Der ukrainische Militärgeheimdienst (HUR) informierte kürzlich in seinem Telegram-Kanal über eine aussergewöhnliche Mission. Demnach konnten Elitesoldaten 15 «Fellknäuel» von der Schlangeninsel evakuieren.

Da der Winter nahe, erschwere die bittere Kälte das Überleben der zahlreichen Katzen und Kätzchen auf dem Eiland, hiess es. Um ihre Sicherheit zu gewährleisten, seien die Tiere vorsichtig in eines der grössten Tierheime der Ukraine überführt worden.

An der Rettungsaktion auf der als Snake Island weltberühmt gewordenen Zmiinyi-Insel waren Zivilistinnen und eine Software-Firma beteiligt, wie watson zu berichten weiss. Hier erfährst du ihre Geschichte.

Wie lief die Operation ab?

So sah die ukrainische Schlangeninsel Jahre vor dem russischen Angriffskrieg aus.
So sah die Schlangeninsel Jahre vor dem russischen Angriffskrieg aus.Bild: Wikimedia CC BY-SA 4.0

In der griechischen Mythologie galt sie als «Insel der Glücklichen», heute ist die Schlangeninsel militärisches Sperrgebiet. Zu Beginn der russischen Invasion im Frühjahr 2022 erlangte sie weltweite Berühmtheit.

Damals weigerten sich die dort stationierten ukrainischen Verteidiger, sich der feindlichen Übermacht zu ergeben.

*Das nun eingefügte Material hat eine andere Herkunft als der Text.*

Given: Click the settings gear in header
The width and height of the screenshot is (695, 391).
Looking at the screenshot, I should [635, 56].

Ihr trotziger Funkspruch «Russian Warship, Go Fuck Yourself!» wurde zur Legende.

Die kleine Insel im Schwarzen Meer – mit einem Durchmesser von 600 Metern und einer Küstenlänge von 4 Kilometern – hat hohen symbolischen Wert. Sie steht für den ungebrochenen Verteidigungswillen der Ukraine. Und nun ist sie um eine packende Geschichte reicher.

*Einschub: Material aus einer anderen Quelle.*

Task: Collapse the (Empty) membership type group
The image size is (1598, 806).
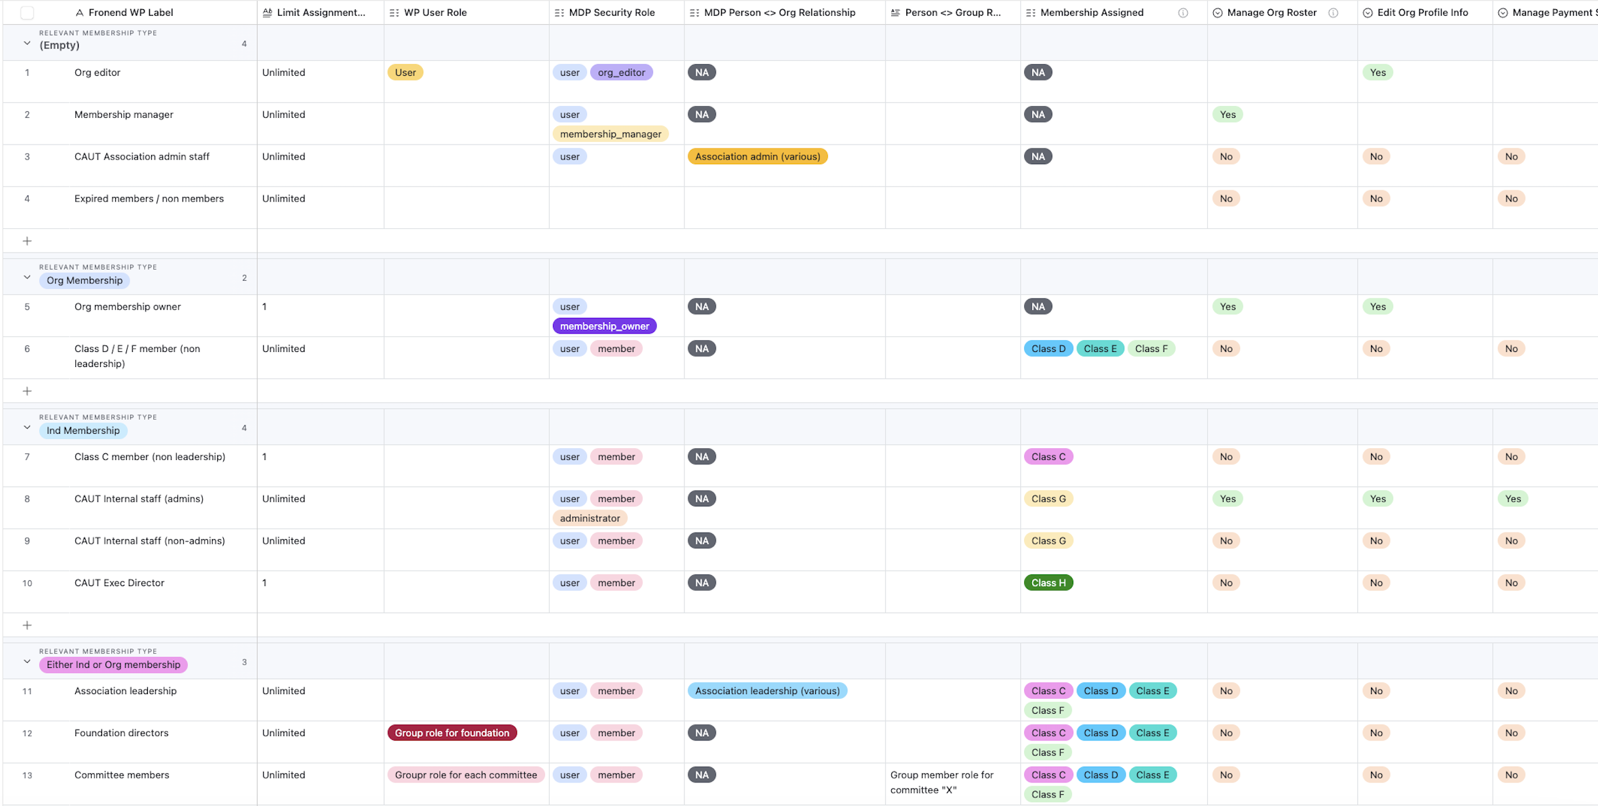Action: pyautogui.click(x=27, y=43)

Wie der ukrainische Militärgeheimdienst (HUR) bei Telegram schreibt, beschlossen Elitesoldaten auf Patrouille, die auf der Insel lebenden Katzen zu evakuieren.

Die tierische Rettungsaktion wurde «Operation HUR-KIT» genannt. In ihrem Telegram-Kanal haben die Verantwortlichen diverse Fotos veröffentlicht, die den Abtransport der Tiere dokumentieren.

Ukrainischer Militärgeheimdienst HUR evakuiert Katzen von Schlangeninsel (November 2024).
Ukrainischer Militärgeheimdienst HUR evakuiert Katzen von Schlangeninsel (November 2024).
Bilder: HUR / telegram

Nicht alle Vierbeiner waren zunächst begeistert ...

Katzen-Evakuierung von Schlangeninsel
Ukrainischer Militärgeheimdienst HUR evakuiert Katzen von Schlangeninsel (November 2024).
Bilder: HUR / watson

Die Spezialeinheit, die die Katzenrettung auf der Schlangeninsel durchführte, ist nach ihrem Kommandeur mit dem Rufzeichen Tymur benannt. Sie hat bereits zahlreiche Spezialeinsätze hinter den feindlichen Linien absolviert, auch auf der besetzten Halbinsel Krim.

Der Chef des ukrainischen Militärgeheimdienstes war einverstanden mit der Katzen-Evakuierung. Er gilt selbst als grosser Tierfreund (dazu unten mehr).

Was macht die Aktion so besonders?

Hier kommt die MacPaw Foundation ins Spiel. Das ist eine gemeinnützige Organisation, die von der ukrainischen Software-Firma MacPaw gegründet wurde. Erklärtes Ziel der Verantwortlichen ist es, einen Teil der Einnahmen der Firma und private Spenden zu verwenden, um so viele Leben wie möglich zu retten.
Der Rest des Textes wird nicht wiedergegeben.